Bbp İl Başkanı Kulmaç’tan “8 Mart Dünya Kadınlar Günü” Mesajı
Kulmaç mesajında” 8 Mart 1857 tarihinde Amerika’nın New York kentinde 40.000 dokuma işçisinin, daha iyi çalışma şartı talebiyle bir tekstil fabrikasında greve başlaması akabinde polisin işçilere saldırması ve işçilerin fabrikaya kilitlenmesi sonucunda çıkan yangında işçilerin fabrika önünde kurulan barikatlardan kaçamadığı için çoğu kadın 129 işçinin can vermesi 53 yıl sonra Uluslararası Sosyalist Kadınlar Konferansı’nda alınan bir karar ile 8 Mart Dünya Kadınlar Günü olarak kabul edilmiş, Ülkemizde de ilk kez 1921 yılında "Emekçi Kadınlar Günü" olarak kutlanmaya başlanmıştır.
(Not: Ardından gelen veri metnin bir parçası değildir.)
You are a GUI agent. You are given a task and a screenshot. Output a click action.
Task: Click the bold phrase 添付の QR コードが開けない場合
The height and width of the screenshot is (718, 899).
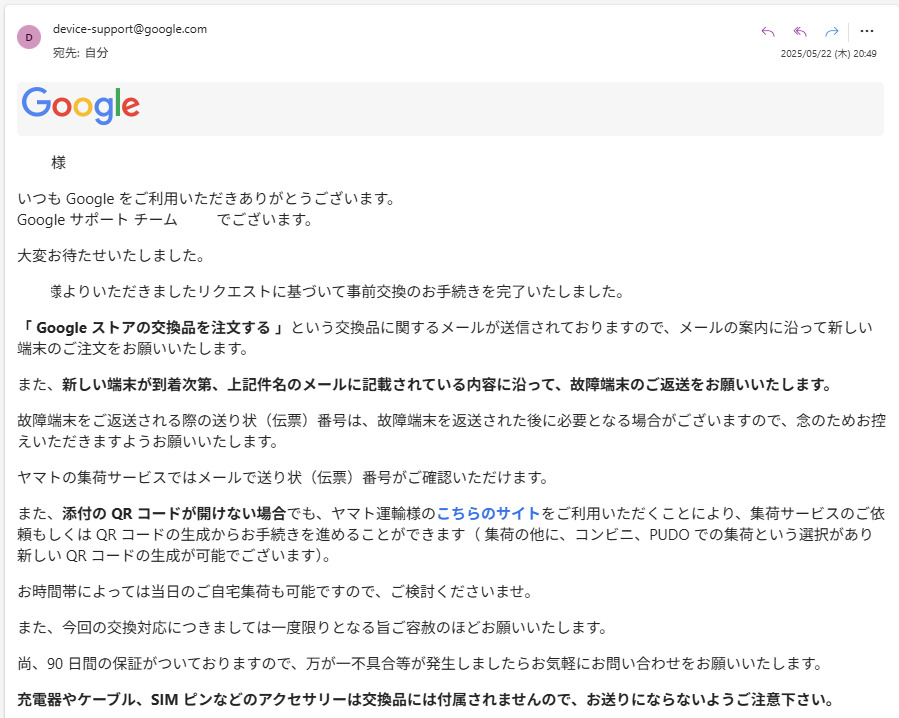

Bugün bütün dünyada 8 Mart günü kutlanan “Dünya Kadınlar Günü” iyi incelendiğinde batılı ülkelerde kadının ekonomik olarak sömürüsüne bir başkaldırı hareketi olarak başladığı görülecektir. Günümüzde vahşetini daha da artıran emperyalist sömürü düzeninin çarkları geçmişte kadını bir meta olarak görmüş ve sömürmüştür. Buna ilave olarakta Orta Çağ Avrupa’sında Kilise “kadın insan mı, şeytan mı” açmazı içinde çırpınırken, Türk Kültüründe gerek İslam öncesi gerekse de İslam sonrası kadın en müstesna yeri bulmuştur” ifadelerini kullandı.

Kulmaç mesajının devamında şunları kaydetti: “İslamiyet öncesi Türk toplumlarında kadınsız bir iş görülmezdi. Kadın erkeğin tamamlayıcısıydı. O, sürekli erkeğin yanındaydı. Yabancı devletlerin elçilerinin kabulünde Katun da kağan ile beraber olurdu. Tören ve şölenlerde kadın, kağanın solunda oturur, siyasi ve idari konumlardaki görüşlerini beyan ederdi. Mesela Büyük Hun İmparatorluğu adına Çin ile ilk barış antlaşmasını Tanrıkut Mete’nin hatunu imzalamıştır. Türk kadını, diğer toplumlarda olduğu gibi baskı altında tutulmuyor, aşağılanmıyordu. Kadının yüceliği Altay Dağları'nın en yüksek tepesine “Kadınbaşı” ismi verilmesi, sanki çağlar sonrasına bir mesaj gibidir. Verilen toylarda, kız çocuğu sahipleri Kızıl Otağ denilen şeref tribünü niteliğindeki otağda oturtturulurdu.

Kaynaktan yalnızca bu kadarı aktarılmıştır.